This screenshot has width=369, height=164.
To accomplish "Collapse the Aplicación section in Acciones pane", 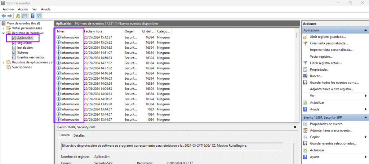I will coord(365,30).
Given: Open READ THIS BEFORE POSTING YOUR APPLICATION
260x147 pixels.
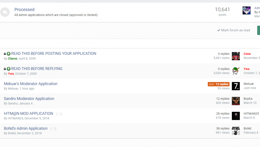Looking at the screenshot, I should click(x=54, y=54).
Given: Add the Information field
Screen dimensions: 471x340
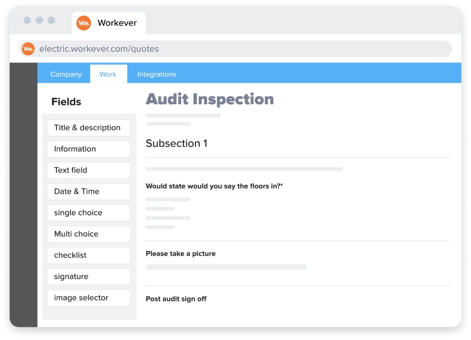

→ **Work instructions**: Retyping is limited to the line with "Given: Open READ" and the lines after it in the material above; give them exactly and leave out the pictures.

→ **Result for this exercise**:
Given: Open READ THIS BEFORE POSTING YOUR APPLICATION
260x147 pixels.
Looking at the screenshot, I should click(x=54, y=54).
Given: Add the Information field
Screen dimensions: 471x340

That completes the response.